Consumer service build is successful (and can go all the way to release!), but next Provider service build will fail for the wrong reason. So we end up with the broken Provider service build and a broken release of Consumer.
What is the best practice to guard against situations like this?
I was hoping that Pact Broker can trigger the Provider tests automatically when contracts are published and notify Consumers if they fail, but it doesn't seem to be the case.
Thanks!
This is the nature of consumer-driven contracts - the consumer gets a significant say in the API!
As a general rule, if the contract doesn't change, there is no need to run the Provider build, albeit there is currently no easy way to know this in the Broker (see feature request https://github.com/bethesque/pact_broker/issues/48).
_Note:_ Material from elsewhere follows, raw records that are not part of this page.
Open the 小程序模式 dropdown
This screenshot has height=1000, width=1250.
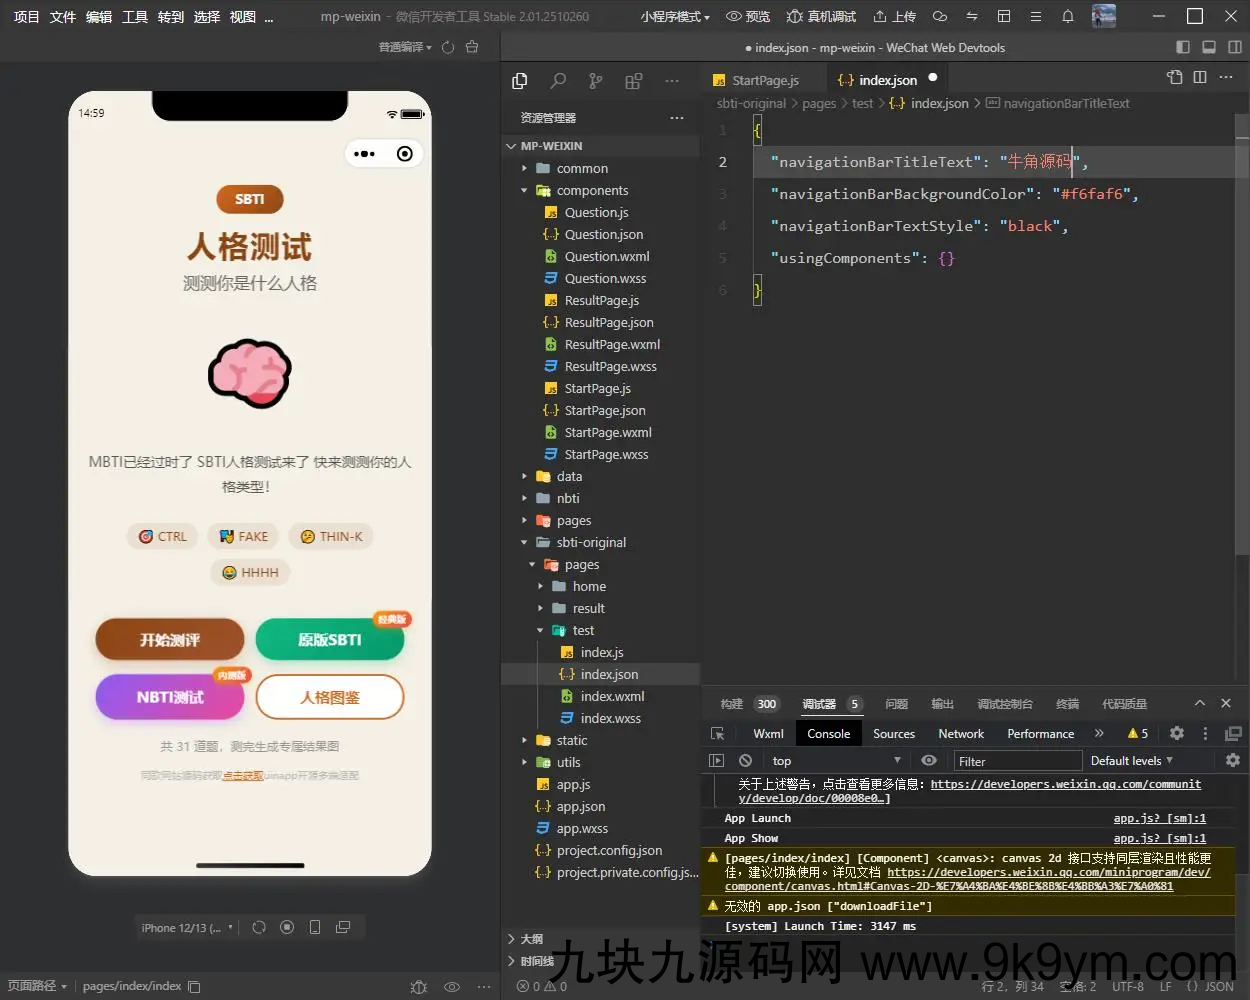click(675, 17)
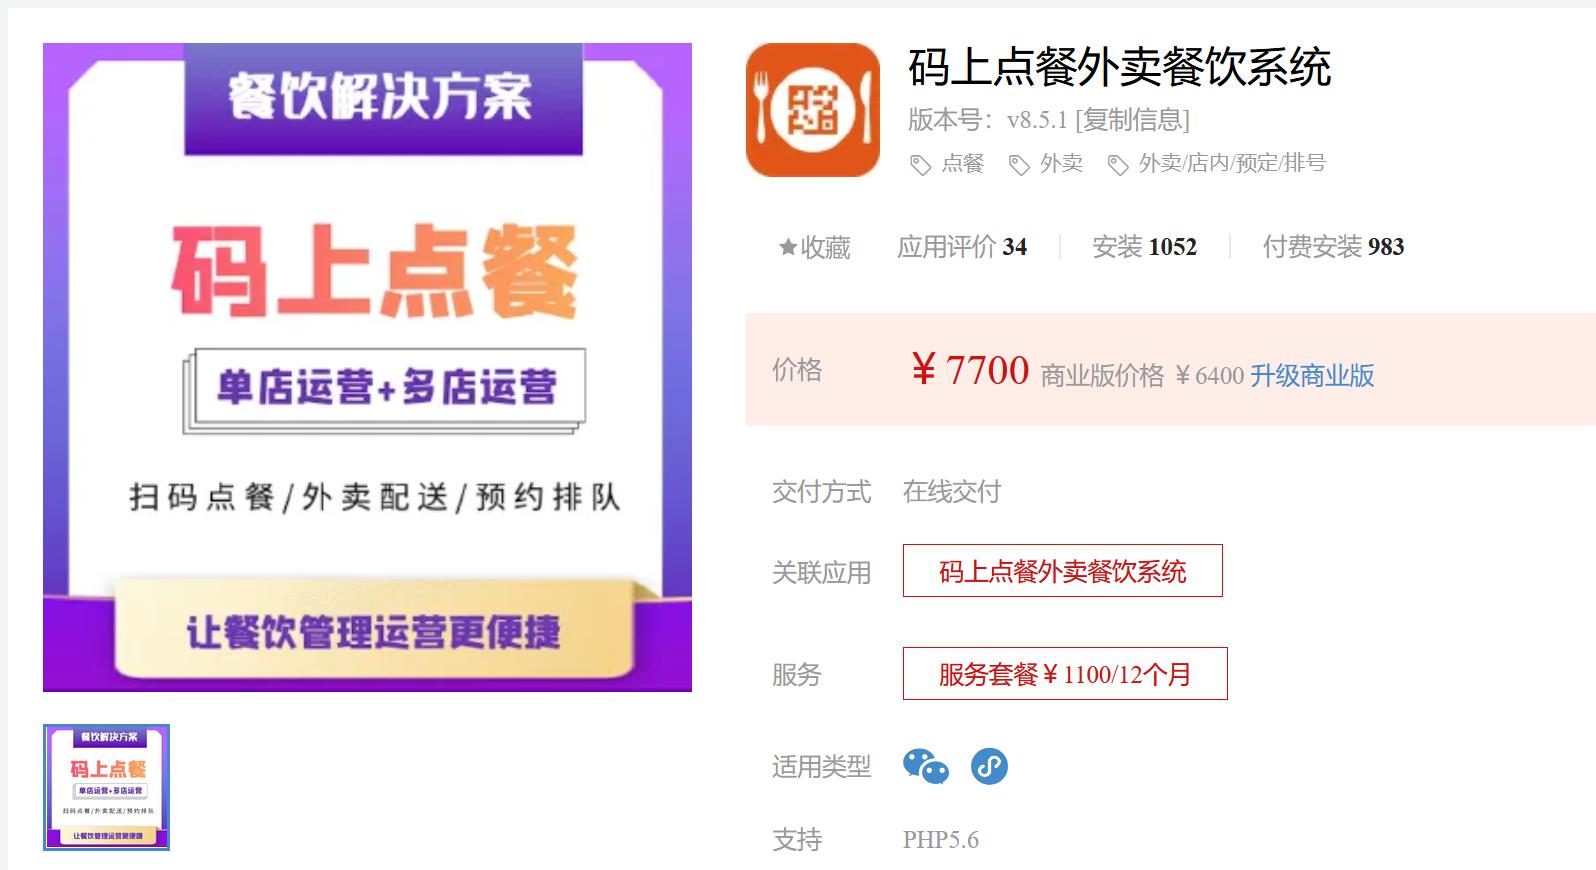Click 付费安装 983 count
Viewport: 1596px width, 870px height.
coord(1333,247)
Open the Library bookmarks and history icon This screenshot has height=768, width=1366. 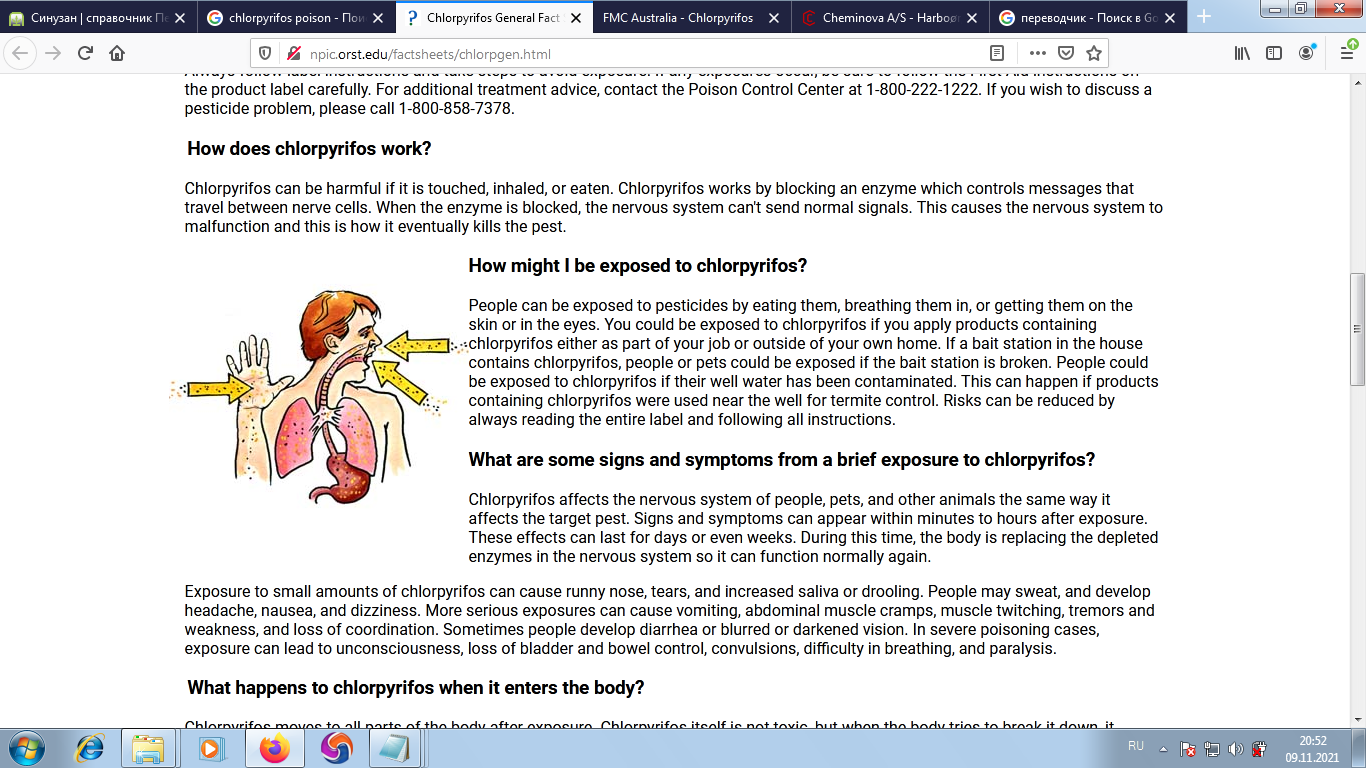coord(1242,54)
As for solutions you could use one or more of the below strategies.
Effective use of code branches
It is of course very important that new assumptions on the contract be validated by the Provider before the Consumer can be safely released. Have branches tested against the Provider before you merge into master.
But most importantly - you must be collaborating closely with the Provider team!
Use source control to detect a modified contract:
If you also checked the master pact files into source control, your CI build could conditionally act - if the contract has changed, you must wait for a green provider build, if not you can safely deploy!
Store in separate repository
If you really want the provider to maintain control, you could store contracts in an intermediate repository or file location managed by the provider. I'd recommend this is a last resort as it negates much of the collaboration pact intends to facilitate.
Use Pact Broker Webhooks:
I was hoping that Pact Broker can trigger the Provider tests automatically when contracts are published and notify Consumers if they fail, but it doesn't seem to be the case.
Yes, this is possible using web hooks on the Pact Broker. You could trigger a build on the Provider as soon as a new contract is submitted to the server.
You could envisage this step working with options 1 and 2.
See Using Pact where the Consumer team is different from the Provider team in our FAQ for more on this use case.
You're spot on, that is one of the current things lacking with the Pact workflow and it's something I've been meaning of working towards once a few other things align.
That being said, in the meantime, this isn't solving your current problem, so I'm going to suggest a potential workaround in your process. Instead of running the test for the consumer, them passing, and then releasing it straight away, you could have the test run on the consumer, then wait for the provider test to come back green before releasing the consumer/provider together. Another way would be to version your provider/consumer interactions (api versioning) so that you can release the consumer beforehand, but isn't "turned on" until the correct version of the provider is released.
None of these solutions are great and I wholeheartedly agree. This is something that I'm quite passionate about and will be working on soon to fix the developer experience with pact broker and releasing the consumer/provider in a better fashion.
Any and all comments are welcome. Cheers.
I think the problem might be caused by the fact that contracts are generated on the consumer side. It means that consumers can modify those contracts how they want. But in the end producer's build will suffer due to incorrect contracts generated by consumers.
Is there any way that contracts are defined by producer? As I think the producer is responsible for maintaining its own contracts. For instance, in case of Spring Cloud Contracts it is recommended to have contacts defined in producer sources (e.g. in the same git repo with producer source code) or in a separate scm repo that can be managed by producer and consumer together.